ROME — A concert on Vatican grounds with immigrants and the homeless as VIP guests will be held in mid-May, the pope’s personal charitable office announced Thursday, in what amounts to the latest response to Francis’ insistence on making the poor a priority.
“Poverty, as Pope Francis has reminded us, calls us to spread hope,” Italian Rev. Diego Giovanni Ravelli said, explaining the reason behind the concert.
Called “With the Poor, for the Poor,” the concert will be held May 14 in the Vatican’s Paul VI hall where popes usually hold their weekly audiences during winter. The pontiff is not expected to attend, but it hasn’t been ruled out as a possibility.
The concert, which will be free, was organized by the official in charge of the pope’s personal charity work, Polish Archbishop Konrad Krajewski, as well as the chorus of the Diocese of Rome and other Roman charities. To sustain the work of the Papal Charity Office, however, those in attendance who can afford it will be invited to give a voluntary donation.
The organizers estimate that 1/3 of the 7,000 people the venue can accommodate will be “from the outskirts of society:” the poor, the homeless, and refugees.
The Rev. Camillo Ripamonti, from the Jesuit-run Center Astalli that tends to more than 21,000 refugees living in Rome, also is among the concert’s organizers. He said the initiative is a small way of accompanying, defending, and serving the most vulnerable, that “the throwaway society ignores.”
According to Ravelli, the Papal Charity Office handed out $1.6 million in 2014, a 25 percent increase from the previous year before and a number that continues to grow. In March alone, for example, the office handed out more than $300,000, “a figure that will surely be exceeded in the current month,” Ravelli said.
The money is distributed to refugees, families in need, foreign students, immigrants, the sick, the elderly, single mothers, orphans, and abandoned children. The help is requested via letters addressed to the pope.
Last year, more than 8,000 requests were processed, most of which came from Rome.
“The office practices every-day charity,” Ravelli said. “As Francis told the homeless visiting the Sistine Chapel last month, ‘It’s a caress. A small one, but a caress nonetheless’.”
Last March, as an initiative of the Papal Charity Office, a group of homeless visited the Vatican Museums. Towards the end of the exclusive tour, they were received by Pope Francis, who told them the Vatican “is their home.”
The money to sustain the office comes from different sources. Most of it stems from the sale of papal blessing scrolls, ordered from all over the world.
According to Ravelli, Francis gives his daily support to the office by delivering envelopes with money on a daily basis.

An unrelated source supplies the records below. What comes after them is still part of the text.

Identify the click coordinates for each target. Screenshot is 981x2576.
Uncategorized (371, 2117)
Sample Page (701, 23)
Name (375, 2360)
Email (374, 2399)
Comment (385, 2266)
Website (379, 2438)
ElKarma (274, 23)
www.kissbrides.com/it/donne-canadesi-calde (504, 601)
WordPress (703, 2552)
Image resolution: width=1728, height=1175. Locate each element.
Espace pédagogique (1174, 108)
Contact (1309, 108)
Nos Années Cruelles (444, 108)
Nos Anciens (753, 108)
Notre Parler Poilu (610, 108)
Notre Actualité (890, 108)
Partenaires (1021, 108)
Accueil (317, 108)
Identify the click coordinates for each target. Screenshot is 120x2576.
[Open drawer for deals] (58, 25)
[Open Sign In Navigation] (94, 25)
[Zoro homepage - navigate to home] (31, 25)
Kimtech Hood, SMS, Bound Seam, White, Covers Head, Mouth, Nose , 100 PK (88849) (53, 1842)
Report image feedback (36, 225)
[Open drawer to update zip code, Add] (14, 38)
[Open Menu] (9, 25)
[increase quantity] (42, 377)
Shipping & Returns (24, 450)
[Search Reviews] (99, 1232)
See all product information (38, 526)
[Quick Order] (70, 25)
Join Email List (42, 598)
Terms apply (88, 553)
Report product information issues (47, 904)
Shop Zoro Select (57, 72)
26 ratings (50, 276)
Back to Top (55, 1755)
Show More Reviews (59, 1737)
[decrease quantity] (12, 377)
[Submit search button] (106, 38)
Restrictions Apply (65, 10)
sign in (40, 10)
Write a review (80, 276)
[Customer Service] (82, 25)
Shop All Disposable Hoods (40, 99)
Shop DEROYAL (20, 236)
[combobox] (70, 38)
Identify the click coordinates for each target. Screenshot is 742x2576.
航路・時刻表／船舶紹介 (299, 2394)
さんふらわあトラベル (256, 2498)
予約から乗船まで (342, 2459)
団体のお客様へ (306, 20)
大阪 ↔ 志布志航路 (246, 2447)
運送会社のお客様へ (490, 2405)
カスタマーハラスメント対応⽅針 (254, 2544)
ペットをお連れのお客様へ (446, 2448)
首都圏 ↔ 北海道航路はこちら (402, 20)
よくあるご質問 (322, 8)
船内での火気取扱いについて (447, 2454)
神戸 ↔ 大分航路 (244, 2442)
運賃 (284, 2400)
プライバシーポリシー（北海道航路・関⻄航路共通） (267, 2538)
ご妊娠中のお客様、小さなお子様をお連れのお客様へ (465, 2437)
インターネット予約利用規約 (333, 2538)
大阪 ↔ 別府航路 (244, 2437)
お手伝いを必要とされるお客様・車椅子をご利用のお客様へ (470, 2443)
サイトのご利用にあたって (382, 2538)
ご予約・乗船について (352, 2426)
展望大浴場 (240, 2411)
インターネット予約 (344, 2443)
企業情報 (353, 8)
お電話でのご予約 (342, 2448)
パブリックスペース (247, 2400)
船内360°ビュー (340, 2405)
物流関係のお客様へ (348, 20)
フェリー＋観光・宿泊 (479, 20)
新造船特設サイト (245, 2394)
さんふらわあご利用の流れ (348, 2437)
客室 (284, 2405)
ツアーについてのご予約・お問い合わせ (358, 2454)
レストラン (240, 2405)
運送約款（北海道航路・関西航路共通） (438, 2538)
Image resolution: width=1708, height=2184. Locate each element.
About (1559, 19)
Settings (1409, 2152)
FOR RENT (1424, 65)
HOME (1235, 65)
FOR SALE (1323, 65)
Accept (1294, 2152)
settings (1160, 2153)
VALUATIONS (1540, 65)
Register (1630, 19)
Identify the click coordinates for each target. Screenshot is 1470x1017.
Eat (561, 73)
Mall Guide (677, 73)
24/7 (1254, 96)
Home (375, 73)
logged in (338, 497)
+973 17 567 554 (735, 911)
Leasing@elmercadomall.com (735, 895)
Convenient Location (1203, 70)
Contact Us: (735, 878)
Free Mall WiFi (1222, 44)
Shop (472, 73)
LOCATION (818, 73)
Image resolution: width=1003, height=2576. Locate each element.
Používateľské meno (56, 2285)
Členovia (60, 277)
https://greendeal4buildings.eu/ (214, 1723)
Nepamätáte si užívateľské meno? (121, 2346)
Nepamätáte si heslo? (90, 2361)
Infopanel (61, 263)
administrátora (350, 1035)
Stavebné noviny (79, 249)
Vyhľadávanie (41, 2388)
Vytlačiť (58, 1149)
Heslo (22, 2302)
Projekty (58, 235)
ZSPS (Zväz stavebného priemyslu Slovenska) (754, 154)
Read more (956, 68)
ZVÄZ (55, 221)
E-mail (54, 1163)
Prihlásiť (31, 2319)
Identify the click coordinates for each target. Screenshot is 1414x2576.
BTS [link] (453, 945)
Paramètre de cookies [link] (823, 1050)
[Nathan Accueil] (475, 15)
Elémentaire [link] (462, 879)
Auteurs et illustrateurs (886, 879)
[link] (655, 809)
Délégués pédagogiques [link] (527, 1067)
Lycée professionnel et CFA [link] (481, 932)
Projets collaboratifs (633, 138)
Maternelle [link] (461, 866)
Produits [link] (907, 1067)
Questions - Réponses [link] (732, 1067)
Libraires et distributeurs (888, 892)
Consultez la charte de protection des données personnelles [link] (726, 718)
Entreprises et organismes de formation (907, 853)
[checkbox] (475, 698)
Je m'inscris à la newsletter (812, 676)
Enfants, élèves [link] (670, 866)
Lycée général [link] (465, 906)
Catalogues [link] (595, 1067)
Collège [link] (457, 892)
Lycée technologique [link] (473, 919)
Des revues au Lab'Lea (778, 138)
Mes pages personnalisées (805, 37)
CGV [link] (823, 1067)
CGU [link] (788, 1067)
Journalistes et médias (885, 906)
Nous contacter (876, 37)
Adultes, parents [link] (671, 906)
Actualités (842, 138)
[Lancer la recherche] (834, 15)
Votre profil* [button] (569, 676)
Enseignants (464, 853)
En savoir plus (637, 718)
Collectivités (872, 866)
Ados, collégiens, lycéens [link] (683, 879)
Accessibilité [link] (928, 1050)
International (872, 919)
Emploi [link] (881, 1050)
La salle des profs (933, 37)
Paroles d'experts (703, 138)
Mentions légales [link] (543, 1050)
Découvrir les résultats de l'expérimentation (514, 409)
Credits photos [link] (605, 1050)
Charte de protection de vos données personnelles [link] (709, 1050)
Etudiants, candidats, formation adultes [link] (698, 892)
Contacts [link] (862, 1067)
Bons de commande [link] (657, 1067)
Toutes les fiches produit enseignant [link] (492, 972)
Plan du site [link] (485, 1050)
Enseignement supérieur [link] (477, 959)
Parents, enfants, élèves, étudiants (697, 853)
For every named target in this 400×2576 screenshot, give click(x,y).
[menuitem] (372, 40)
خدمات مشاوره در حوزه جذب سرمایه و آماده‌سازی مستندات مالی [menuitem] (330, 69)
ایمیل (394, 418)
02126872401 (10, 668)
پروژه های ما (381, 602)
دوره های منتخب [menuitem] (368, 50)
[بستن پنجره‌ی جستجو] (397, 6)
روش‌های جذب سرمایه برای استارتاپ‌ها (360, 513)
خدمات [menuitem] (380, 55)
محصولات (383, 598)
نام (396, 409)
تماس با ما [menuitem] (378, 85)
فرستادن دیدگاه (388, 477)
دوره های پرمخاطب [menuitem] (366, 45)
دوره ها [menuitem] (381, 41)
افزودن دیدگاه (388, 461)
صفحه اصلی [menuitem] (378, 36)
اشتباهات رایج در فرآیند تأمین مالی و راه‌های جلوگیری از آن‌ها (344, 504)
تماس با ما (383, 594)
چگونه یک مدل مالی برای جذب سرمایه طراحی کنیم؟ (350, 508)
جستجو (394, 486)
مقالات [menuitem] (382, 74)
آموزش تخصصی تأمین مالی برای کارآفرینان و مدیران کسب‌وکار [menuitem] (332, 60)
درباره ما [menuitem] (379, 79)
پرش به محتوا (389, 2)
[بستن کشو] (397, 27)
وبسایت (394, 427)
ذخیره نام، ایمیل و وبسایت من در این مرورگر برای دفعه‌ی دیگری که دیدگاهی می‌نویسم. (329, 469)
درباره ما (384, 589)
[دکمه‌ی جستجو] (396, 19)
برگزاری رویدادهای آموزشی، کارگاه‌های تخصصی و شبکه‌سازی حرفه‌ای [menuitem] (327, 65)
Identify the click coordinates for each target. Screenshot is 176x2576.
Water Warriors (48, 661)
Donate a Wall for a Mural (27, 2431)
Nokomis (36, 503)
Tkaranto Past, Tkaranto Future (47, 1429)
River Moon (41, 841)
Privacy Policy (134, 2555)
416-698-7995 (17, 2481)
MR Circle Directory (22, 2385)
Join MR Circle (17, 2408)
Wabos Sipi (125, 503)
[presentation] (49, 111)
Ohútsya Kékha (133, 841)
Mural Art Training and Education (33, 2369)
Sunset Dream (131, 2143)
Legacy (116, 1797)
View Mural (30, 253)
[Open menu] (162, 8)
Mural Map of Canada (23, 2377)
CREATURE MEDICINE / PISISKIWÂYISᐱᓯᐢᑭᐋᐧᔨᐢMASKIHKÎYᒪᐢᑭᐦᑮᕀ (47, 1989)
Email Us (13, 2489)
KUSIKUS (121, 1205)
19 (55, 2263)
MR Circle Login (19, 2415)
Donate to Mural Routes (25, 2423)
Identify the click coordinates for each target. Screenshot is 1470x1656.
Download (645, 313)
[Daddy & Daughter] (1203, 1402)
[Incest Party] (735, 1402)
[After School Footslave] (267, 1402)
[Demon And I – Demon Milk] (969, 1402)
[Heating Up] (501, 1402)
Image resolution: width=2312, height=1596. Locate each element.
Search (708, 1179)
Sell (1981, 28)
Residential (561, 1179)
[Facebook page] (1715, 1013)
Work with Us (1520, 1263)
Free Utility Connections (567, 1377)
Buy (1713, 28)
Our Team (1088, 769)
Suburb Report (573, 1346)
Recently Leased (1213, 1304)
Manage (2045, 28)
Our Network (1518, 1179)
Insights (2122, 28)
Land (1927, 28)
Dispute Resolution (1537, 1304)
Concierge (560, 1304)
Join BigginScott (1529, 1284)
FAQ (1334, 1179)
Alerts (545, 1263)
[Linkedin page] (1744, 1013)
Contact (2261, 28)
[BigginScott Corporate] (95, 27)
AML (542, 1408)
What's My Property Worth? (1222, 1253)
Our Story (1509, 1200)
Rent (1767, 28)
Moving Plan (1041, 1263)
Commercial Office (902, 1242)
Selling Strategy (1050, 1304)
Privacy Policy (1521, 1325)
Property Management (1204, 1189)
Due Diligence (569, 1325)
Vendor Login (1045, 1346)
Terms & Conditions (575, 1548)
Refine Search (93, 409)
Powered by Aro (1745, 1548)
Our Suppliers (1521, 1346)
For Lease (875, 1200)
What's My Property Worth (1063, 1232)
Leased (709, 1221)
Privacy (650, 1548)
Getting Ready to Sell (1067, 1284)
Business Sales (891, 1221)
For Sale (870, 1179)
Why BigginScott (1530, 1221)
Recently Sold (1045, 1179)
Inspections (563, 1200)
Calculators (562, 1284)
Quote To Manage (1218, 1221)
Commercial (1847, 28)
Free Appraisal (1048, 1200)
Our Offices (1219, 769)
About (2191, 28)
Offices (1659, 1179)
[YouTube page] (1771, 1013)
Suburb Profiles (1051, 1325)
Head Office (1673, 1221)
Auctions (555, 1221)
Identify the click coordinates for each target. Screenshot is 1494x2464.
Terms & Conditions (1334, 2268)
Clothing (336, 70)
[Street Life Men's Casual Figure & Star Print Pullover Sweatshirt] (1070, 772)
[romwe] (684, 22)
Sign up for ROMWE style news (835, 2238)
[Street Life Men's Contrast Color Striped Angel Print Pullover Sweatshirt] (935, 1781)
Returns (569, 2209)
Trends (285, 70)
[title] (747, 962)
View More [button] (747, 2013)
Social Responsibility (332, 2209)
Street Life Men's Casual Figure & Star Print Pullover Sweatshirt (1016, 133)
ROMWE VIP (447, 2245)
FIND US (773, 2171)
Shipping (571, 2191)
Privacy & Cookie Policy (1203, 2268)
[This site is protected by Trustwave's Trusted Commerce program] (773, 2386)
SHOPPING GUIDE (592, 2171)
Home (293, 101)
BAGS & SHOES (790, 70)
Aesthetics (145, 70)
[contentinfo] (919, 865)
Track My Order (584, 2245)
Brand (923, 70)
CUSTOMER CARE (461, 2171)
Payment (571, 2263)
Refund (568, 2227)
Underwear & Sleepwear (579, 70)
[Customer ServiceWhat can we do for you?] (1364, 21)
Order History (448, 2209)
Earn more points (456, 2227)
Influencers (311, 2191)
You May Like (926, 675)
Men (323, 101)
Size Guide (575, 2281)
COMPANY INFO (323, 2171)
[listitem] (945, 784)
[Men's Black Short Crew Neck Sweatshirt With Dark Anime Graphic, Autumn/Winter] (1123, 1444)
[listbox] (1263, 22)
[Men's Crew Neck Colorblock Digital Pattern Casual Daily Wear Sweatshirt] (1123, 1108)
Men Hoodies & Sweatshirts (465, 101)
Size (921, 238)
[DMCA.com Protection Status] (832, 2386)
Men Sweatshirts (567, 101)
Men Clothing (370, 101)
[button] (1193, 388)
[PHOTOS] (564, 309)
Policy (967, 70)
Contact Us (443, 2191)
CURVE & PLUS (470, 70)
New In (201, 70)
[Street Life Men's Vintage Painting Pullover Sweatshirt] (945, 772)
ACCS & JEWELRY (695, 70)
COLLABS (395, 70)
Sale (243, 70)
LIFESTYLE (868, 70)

“He receives donations from those who visit him. He puts an ‘F’ on them and addresses them to our office,” he said. “It’s his way of making himself present.”
A third source of funding, Ravelli said, is the “Papal Lottery,” organized by the government of the Vatican City State. The first, organized last January, collected what Ravelli described as “a considerable sum that surpassed our expectations.”
A second lottery is currently ongoing, with a car that was donated to Francis as the main prize.
Ravelli added that, despite Francis asking for a more “hands-on” charitable office, the figure of the papal almoner is one of the oldest of the Roman Curia and it was just as active under his predecessors.